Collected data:
- - - - -
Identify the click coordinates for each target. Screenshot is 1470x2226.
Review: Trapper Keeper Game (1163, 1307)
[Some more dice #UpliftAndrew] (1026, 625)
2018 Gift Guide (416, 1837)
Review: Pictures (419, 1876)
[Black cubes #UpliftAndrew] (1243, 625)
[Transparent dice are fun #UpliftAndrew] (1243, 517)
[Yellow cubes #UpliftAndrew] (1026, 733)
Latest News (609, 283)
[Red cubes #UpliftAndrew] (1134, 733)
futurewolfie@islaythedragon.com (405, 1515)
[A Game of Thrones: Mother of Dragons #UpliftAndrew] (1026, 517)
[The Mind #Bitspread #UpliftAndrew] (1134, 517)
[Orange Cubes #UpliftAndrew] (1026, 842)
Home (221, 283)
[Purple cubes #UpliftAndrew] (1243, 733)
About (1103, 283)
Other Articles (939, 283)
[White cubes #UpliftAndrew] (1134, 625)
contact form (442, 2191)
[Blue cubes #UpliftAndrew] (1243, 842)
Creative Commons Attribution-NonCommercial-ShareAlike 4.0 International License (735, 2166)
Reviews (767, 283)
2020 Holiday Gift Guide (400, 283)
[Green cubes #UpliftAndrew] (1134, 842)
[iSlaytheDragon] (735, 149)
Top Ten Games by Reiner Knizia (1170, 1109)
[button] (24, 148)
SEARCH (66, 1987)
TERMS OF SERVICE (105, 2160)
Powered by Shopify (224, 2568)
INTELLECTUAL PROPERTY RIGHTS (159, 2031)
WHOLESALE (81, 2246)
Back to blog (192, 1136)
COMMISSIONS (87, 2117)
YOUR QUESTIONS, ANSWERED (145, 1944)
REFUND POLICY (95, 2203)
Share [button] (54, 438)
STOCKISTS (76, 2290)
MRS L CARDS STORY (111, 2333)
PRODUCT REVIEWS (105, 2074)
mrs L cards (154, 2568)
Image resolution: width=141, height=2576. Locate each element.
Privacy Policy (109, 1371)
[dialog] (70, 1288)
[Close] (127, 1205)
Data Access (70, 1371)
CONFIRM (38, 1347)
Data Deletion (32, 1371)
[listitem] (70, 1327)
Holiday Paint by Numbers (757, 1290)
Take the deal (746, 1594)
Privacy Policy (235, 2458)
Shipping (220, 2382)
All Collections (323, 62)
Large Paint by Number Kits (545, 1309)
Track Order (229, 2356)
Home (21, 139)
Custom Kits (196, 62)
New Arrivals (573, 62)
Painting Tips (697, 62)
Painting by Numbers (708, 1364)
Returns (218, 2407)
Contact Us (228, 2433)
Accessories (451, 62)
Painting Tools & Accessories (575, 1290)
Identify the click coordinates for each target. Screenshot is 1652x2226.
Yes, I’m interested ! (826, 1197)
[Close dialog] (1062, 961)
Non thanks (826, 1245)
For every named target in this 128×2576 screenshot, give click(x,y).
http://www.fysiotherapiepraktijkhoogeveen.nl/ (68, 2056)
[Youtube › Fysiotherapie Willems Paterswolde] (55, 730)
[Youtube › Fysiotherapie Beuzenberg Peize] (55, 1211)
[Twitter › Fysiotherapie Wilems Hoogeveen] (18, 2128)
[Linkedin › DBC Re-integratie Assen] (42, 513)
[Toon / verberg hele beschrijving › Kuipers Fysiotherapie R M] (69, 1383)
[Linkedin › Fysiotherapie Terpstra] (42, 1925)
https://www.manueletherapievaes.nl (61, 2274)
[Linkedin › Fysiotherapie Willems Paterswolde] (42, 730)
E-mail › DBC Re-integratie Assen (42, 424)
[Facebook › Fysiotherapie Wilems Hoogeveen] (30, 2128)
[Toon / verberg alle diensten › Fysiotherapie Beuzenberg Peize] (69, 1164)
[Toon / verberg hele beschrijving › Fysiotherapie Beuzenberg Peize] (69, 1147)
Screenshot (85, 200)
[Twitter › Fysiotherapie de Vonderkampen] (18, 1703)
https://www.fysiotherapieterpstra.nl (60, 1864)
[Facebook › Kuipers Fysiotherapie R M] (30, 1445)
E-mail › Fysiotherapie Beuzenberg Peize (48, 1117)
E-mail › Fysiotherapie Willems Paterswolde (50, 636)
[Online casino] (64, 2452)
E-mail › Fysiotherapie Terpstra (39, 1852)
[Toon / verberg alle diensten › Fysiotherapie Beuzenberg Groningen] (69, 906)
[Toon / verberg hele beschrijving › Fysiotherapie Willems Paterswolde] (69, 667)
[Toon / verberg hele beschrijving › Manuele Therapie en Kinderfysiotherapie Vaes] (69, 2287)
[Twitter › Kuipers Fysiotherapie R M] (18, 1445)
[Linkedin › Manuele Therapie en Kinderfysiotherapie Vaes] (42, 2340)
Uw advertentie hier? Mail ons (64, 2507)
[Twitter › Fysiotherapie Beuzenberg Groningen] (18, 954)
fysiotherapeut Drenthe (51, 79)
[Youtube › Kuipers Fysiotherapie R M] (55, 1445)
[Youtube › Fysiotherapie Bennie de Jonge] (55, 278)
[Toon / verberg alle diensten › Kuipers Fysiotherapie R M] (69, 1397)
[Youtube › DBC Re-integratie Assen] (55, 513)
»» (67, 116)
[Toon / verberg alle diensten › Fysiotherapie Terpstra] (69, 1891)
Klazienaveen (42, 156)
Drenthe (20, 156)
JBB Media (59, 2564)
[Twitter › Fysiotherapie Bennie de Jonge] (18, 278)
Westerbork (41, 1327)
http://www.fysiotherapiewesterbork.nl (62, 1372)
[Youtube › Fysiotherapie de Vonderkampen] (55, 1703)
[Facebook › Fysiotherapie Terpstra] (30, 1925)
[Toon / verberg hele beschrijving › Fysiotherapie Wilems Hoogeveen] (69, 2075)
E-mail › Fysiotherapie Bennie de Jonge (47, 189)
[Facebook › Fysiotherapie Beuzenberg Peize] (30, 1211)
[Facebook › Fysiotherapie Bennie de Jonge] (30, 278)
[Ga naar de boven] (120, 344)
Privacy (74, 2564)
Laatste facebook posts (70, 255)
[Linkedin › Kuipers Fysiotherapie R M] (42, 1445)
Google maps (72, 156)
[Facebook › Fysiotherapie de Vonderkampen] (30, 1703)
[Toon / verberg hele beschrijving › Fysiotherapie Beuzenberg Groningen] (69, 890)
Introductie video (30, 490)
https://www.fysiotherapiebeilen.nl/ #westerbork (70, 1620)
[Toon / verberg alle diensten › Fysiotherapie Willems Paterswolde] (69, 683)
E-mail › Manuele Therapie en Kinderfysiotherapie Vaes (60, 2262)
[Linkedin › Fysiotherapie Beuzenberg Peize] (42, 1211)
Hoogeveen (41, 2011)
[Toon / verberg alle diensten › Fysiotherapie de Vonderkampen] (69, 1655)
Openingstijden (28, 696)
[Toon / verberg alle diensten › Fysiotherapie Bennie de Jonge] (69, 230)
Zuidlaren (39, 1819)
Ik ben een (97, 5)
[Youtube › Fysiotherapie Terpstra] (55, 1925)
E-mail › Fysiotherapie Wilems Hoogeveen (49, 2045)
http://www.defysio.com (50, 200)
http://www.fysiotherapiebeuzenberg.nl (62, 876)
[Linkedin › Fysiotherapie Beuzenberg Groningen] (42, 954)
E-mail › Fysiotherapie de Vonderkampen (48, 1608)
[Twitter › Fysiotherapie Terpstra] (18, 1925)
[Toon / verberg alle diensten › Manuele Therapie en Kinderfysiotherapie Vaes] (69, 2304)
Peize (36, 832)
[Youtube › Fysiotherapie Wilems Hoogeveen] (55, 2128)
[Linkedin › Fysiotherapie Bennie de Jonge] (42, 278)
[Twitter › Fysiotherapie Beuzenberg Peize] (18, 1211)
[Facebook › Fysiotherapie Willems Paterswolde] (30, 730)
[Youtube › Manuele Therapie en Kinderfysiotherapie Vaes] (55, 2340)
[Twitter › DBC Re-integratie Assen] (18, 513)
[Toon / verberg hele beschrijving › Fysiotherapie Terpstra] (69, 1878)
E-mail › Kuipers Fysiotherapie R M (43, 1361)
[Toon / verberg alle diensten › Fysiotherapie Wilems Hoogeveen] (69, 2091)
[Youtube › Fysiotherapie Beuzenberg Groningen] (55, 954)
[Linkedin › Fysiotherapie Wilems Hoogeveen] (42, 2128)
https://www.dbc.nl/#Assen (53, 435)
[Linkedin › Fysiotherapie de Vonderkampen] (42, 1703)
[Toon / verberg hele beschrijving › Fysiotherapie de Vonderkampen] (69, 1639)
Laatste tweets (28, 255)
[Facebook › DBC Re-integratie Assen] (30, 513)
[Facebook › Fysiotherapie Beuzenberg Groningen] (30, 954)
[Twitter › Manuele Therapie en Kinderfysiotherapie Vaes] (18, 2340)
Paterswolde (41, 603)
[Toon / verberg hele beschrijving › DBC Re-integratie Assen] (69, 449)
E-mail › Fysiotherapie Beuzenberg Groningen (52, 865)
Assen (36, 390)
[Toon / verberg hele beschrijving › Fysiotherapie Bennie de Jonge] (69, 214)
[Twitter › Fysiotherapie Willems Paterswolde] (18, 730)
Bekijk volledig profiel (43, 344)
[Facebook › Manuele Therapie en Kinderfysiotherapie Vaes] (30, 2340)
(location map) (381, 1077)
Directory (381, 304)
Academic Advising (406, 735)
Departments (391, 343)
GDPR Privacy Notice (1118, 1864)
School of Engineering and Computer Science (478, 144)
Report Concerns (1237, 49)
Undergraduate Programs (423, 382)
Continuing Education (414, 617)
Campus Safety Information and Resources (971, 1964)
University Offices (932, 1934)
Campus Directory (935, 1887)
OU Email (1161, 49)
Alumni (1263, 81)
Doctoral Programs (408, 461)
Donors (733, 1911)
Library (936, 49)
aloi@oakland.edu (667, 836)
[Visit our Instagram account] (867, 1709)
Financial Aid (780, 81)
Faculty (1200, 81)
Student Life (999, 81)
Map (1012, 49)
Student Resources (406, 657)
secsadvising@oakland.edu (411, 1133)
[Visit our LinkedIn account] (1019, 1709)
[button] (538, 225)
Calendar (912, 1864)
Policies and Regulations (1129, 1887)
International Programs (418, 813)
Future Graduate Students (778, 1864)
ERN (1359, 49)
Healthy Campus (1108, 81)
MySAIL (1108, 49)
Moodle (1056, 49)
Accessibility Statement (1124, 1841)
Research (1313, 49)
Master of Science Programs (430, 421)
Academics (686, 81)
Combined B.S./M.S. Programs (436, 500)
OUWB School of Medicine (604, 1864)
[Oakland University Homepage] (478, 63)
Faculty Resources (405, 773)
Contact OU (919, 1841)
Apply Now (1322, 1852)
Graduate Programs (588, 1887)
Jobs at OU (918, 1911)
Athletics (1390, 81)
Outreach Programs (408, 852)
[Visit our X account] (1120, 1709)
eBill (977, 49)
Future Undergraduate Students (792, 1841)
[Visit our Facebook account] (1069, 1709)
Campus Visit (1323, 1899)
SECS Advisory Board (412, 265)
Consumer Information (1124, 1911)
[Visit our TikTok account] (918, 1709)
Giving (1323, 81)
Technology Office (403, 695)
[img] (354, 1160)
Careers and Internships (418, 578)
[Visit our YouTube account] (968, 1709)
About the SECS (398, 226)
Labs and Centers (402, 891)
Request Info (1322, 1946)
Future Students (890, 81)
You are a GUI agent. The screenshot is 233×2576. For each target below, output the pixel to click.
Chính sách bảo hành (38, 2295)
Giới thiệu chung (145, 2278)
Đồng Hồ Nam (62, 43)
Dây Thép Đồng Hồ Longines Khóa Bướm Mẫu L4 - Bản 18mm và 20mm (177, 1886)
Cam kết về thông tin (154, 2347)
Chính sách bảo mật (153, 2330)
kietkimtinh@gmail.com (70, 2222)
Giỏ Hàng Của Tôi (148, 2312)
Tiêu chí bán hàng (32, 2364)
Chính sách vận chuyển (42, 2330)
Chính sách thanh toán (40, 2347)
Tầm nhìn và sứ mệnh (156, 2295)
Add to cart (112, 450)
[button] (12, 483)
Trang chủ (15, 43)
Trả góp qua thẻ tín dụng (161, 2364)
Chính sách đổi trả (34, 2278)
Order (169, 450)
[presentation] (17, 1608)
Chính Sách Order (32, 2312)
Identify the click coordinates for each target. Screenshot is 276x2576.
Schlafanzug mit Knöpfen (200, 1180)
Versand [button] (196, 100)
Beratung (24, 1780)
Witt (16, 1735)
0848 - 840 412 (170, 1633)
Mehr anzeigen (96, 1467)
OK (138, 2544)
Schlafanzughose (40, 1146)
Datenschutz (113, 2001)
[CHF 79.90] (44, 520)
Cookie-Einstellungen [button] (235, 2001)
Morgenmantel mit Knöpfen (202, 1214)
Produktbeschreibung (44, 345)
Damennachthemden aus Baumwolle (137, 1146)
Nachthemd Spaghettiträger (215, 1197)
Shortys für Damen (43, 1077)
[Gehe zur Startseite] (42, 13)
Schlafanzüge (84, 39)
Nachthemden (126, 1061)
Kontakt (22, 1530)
- - - - -
Work order: Nothing but the lines from the first line of the data through the line with "Home (221, 283)" should be returned, exactly as they appear, both ends included.

Written solution:
Identify the click coordinates for each target. Screenshot is 1470x2226.
Review: Trapper Keeper Game (1163, 1307)
[Some more dice #UpliftAndrew] (1026, 625)
2018 Gift Guide (416, 1837)
Review: Pictures (419, 1876)
[Black cubes #UpliftAndrew] (1243, 625)
[Transparent dice are fun #UpliftAndrew] (1243, 517)
[Yellow cubes #UpliftAndrew] (1026, 733)
Latest News (609, 283)
[Red cubes #UpliftAndrew] (1134, 733)
futurewolfie@islaythedragon.com (405, 1515)
[A Game of Thrones: Mother of Dragons #UpliftAndrew] (1026, 517)
[The Mind #Bitspread #UpliftAndrew] (1134, 517)
[Orange Cubes #UpliftAndrew] (1026, 842)
Home (221, 283)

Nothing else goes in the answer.